Once you have found the line with "Task: Place cursor on 'ubuntu-latest' value" in the records below, retype it and every line after it to the end exactly, with no pictures and nothing more.

+++ Provided information +++

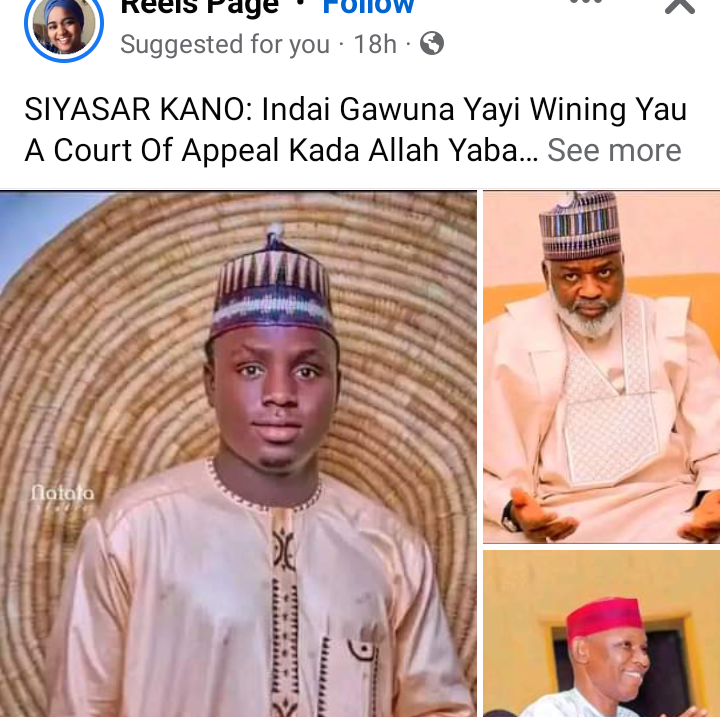This screenshot has width=720, height=717.
Task: Expand caption with See more
Action: coord(614,150)
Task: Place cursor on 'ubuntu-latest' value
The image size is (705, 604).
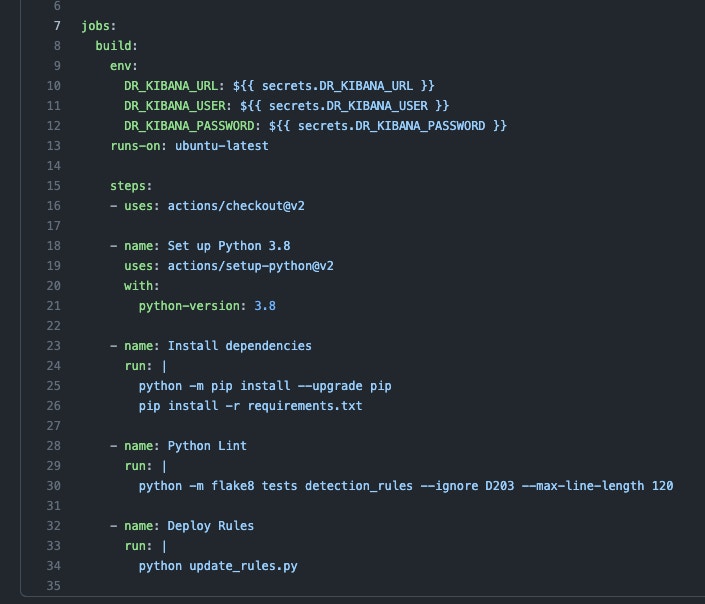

+++

▸ Your response:
Task: Place cursor on 'ubuntu-latest' value
The image size is (705, 604).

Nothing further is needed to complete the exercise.